╭─ Dataset records

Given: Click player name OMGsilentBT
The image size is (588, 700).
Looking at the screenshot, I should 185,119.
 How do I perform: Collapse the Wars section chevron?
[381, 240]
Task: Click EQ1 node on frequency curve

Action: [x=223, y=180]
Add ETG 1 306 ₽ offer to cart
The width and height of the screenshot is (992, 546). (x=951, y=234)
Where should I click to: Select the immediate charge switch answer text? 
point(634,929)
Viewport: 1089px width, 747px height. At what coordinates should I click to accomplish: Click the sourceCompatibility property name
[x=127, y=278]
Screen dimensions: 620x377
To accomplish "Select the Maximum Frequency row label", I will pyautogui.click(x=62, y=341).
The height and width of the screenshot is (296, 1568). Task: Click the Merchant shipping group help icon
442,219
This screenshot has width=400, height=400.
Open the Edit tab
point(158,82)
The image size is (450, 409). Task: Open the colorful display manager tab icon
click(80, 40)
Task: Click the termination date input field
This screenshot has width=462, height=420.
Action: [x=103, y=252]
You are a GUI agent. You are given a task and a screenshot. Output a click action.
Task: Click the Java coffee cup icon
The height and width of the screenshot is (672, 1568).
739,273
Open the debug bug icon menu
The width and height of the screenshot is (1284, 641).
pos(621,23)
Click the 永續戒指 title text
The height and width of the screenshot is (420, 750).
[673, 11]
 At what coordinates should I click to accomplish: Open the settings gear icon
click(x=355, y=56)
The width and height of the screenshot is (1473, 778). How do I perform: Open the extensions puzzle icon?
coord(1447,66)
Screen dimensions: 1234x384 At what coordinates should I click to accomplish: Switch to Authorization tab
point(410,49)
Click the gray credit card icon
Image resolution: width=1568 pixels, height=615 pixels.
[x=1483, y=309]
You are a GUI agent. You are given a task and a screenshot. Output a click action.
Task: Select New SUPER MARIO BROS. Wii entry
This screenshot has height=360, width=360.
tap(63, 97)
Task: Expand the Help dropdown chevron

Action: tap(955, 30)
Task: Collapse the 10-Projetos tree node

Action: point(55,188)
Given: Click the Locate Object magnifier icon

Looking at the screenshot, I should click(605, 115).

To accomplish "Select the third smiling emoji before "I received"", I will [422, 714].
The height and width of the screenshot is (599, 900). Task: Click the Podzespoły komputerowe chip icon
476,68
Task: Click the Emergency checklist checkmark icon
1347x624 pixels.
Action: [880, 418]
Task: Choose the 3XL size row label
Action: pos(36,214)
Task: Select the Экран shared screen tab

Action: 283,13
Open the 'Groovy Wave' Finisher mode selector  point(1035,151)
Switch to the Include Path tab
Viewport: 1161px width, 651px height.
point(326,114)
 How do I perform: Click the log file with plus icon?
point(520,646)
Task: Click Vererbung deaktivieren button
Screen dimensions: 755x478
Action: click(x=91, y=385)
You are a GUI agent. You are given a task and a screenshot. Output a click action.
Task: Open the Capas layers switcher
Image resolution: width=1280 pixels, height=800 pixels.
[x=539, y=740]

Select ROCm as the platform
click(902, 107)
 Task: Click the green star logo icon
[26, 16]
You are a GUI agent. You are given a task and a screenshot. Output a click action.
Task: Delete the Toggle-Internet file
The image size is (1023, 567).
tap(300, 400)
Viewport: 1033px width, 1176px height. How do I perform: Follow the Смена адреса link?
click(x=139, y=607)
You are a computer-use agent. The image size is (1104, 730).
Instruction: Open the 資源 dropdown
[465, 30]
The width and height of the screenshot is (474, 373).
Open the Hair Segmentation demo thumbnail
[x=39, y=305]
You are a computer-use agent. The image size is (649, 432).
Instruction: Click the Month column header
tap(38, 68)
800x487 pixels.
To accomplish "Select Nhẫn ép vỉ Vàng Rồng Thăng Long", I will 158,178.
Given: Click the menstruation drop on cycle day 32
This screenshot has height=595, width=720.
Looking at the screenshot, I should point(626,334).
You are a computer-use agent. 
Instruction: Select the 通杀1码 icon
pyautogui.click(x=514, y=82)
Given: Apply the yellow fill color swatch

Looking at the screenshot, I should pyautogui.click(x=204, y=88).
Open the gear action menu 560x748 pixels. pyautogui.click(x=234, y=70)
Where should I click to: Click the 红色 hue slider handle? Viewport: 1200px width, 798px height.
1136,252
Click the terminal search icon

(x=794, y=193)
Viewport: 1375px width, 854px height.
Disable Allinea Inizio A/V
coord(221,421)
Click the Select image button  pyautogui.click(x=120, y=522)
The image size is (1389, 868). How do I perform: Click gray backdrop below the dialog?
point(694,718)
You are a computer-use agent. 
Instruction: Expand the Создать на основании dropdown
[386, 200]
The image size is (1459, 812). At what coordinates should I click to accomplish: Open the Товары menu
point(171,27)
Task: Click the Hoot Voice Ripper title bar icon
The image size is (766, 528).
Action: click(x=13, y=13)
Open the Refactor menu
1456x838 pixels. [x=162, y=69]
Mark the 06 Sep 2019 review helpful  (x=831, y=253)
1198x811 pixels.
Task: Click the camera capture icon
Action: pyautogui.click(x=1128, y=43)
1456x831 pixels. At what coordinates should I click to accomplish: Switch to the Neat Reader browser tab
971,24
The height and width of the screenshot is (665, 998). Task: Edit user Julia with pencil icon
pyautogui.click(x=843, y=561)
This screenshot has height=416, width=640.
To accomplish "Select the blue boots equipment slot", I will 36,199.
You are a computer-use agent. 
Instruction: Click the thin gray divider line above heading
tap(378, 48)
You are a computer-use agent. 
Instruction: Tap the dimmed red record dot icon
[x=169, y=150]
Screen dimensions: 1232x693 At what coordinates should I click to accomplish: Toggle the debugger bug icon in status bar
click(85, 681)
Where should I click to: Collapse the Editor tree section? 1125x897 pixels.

╰─

» Task statement
Every line in the data that holds the string "button" should be copied.

» Worked solution
Task: Click Vererbung deaktivieren button
Click the Select image button  pyautogui.click(x=120, y=522)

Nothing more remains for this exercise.